After a lunch of black coffee and pirogi stuffed with cabbage, Kiril took a bus to the hospital. Luckily, there were no operations scheduled for the day. He had Dr. Yanin’s surgical section to himself.

He sat in his cubicle-sized office and processed the morning’s events, the questions he had just raised. He realized how important it was to preserve what he had just learned from Aleksei. But how?

His first impulse was to write an account of the entire episode in longhand. He vetoed the idea almost immediately. Such a report would be lengthy, cumbersome. Worse, if it fell into the wrong hands, it could turn into a death warrant.

Better to take advantage of his retentive memory and fall back on a number of key words to jog it, he decided.

He pulled out some note paper and wrote “April” on the chance that someone might read the note paper in English. Then “20” for the date—deliberately misleading; Kiril had been at Aleksei’s office five days earlier. He followed up with seven key words: Andreyev, U2, summit, walkout, leverage, Berlin, nuclear. It was meager fare, but enough to feed his memory, which in turn would permit him to recite almost verbatim his conversation with Aleksei.

As he stared at the notepaper he’d just used, he realized it was cheap Soviet stock.

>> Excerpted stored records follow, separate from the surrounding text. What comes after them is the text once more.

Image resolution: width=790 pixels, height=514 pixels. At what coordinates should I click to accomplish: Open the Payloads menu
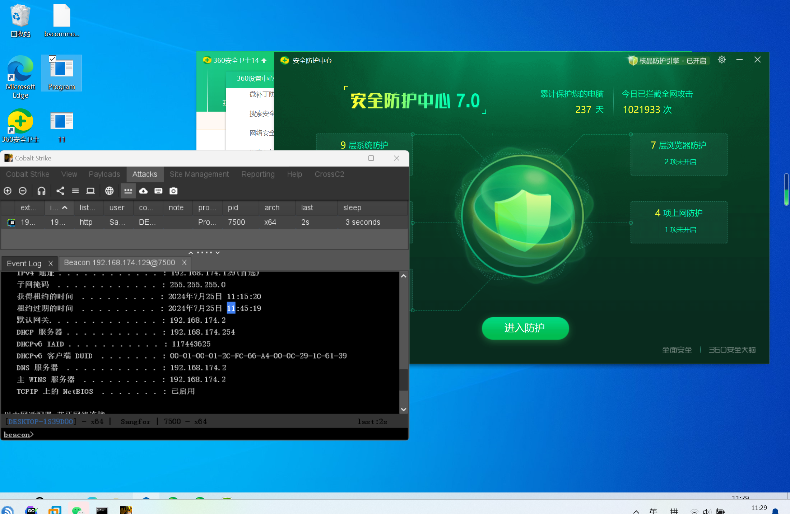coord(104,174)
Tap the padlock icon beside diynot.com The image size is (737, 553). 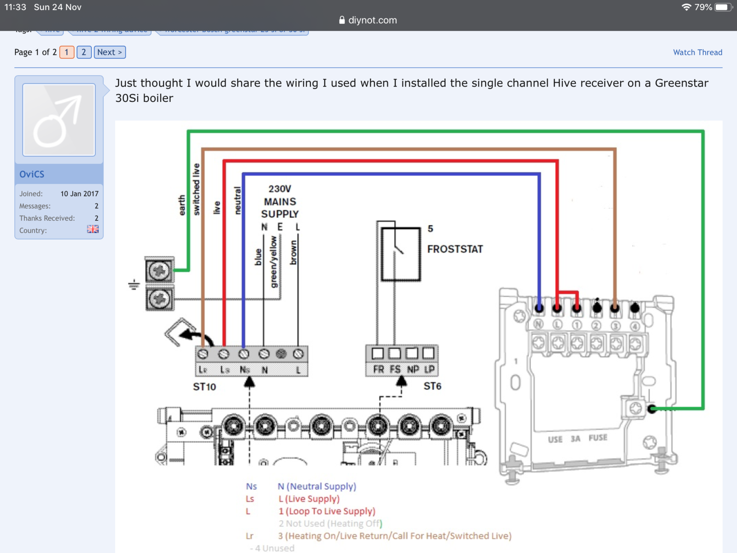[x=342, y=20]
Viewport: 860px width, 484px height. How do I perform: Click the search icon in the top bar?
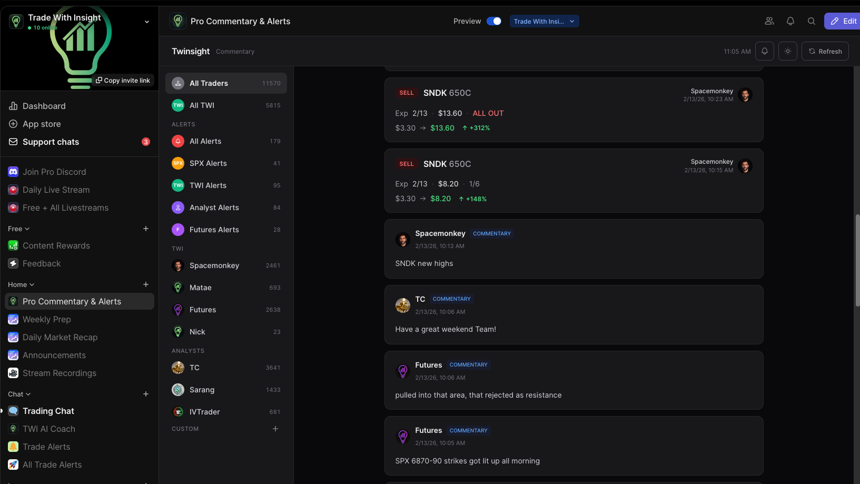click(x=812, y=21)

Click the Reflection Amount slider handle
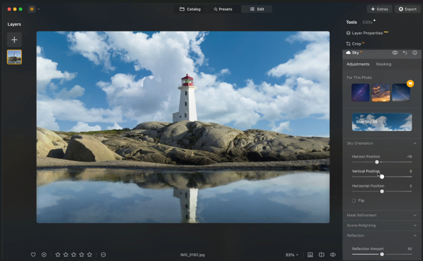(382, 254)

What if it were destroyed in handling? If, say, the ink ran? His eyes wandered absently around the room and came to rest on the microfilm version of a patient’s chest x-ray clipped to some medical report.

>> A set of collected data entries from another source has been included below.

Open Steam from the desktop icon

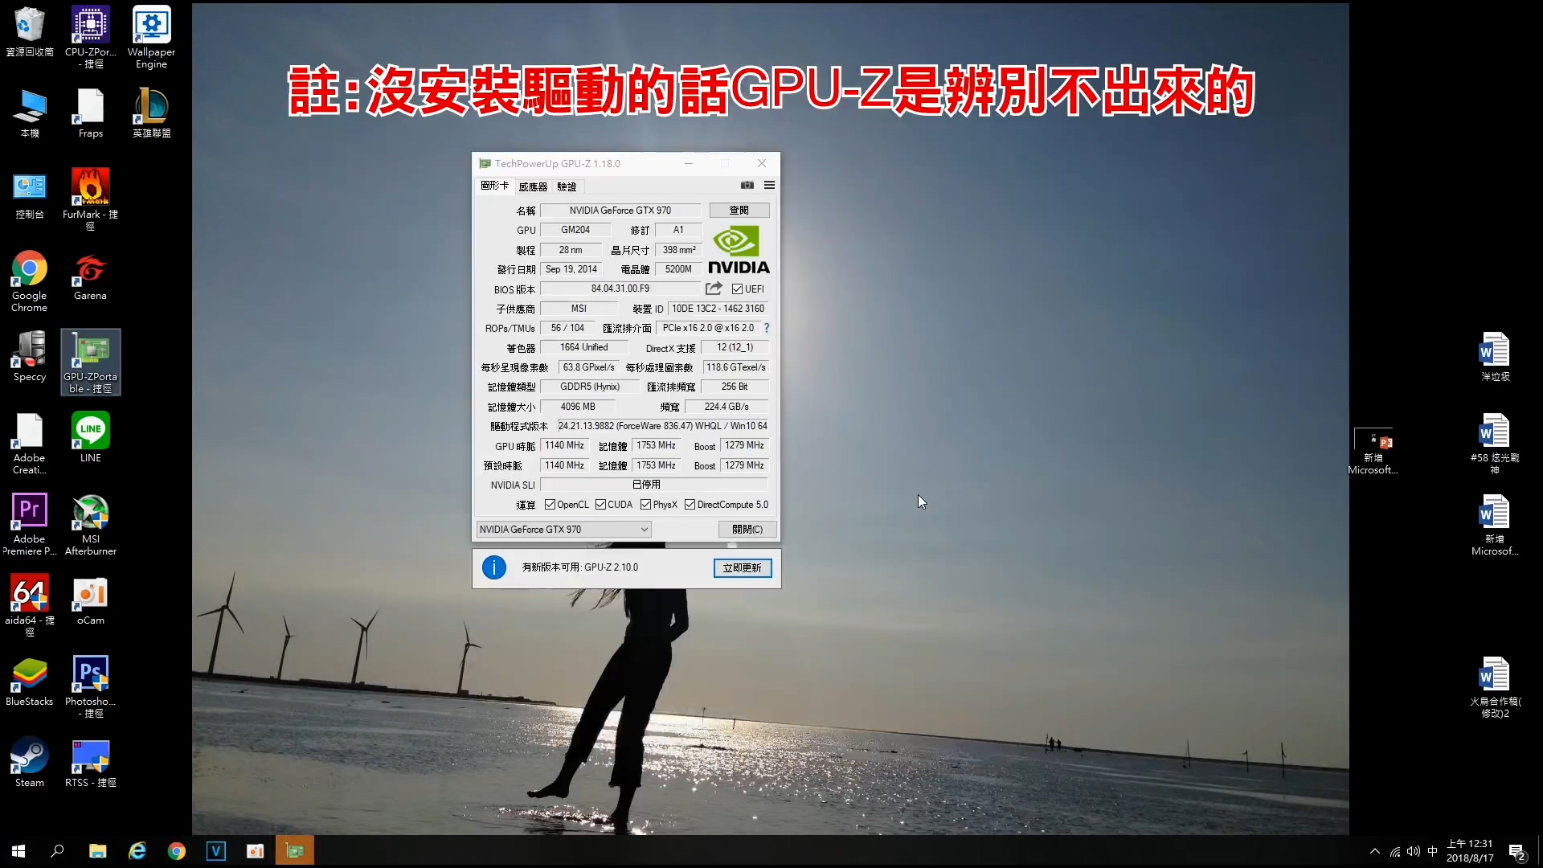[x=29, y=755]
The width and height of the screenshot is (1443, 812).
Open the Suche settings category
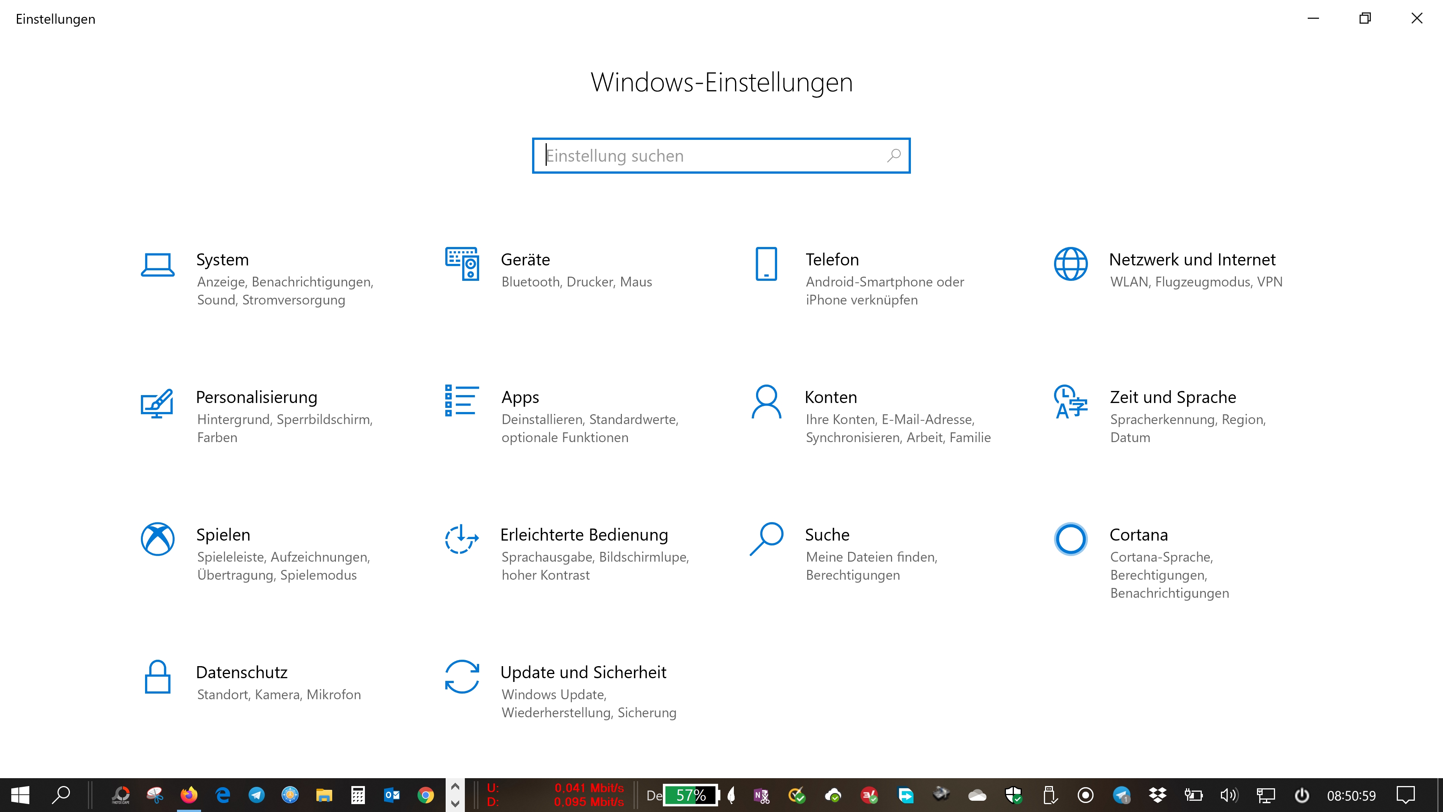tap(827, 535)
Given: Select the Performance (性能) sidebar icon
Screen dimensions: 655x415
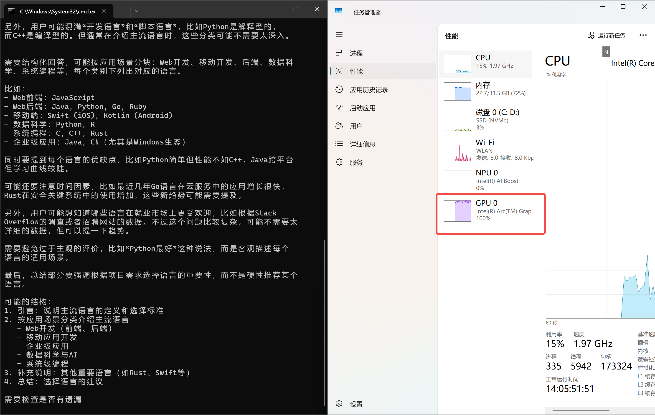Looking at the screenshot, I should click(x=339, y=71).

He leaped out of his chair. As small as his handwritten list of words was, he could render it much smaller with the microfilm machine that he’d used countless times. He went to work reproducing the list onto two tiny negatives, each roughly the size of half a fingernail.

One microfilm for me. The other for you, Stepan.

Next, a crucial last step. Where to hide his copy?

He sat back and lit a cigarette. He would need a place that was both secure and readily accessible. He was idly fingering his Zippo lighter when he cracked a smile.

Step one, he thought, and went about removing the lighter’s working parts—windscreen, flint-holder, flint, wheel, wick—leaving him with a metal shell from which he removed the alcohol-soaked cotton. Taking a wad of unused cotton, Kiril wrapped it around the microfilm, inserted the cotton back into the shell, and replaced the working parts.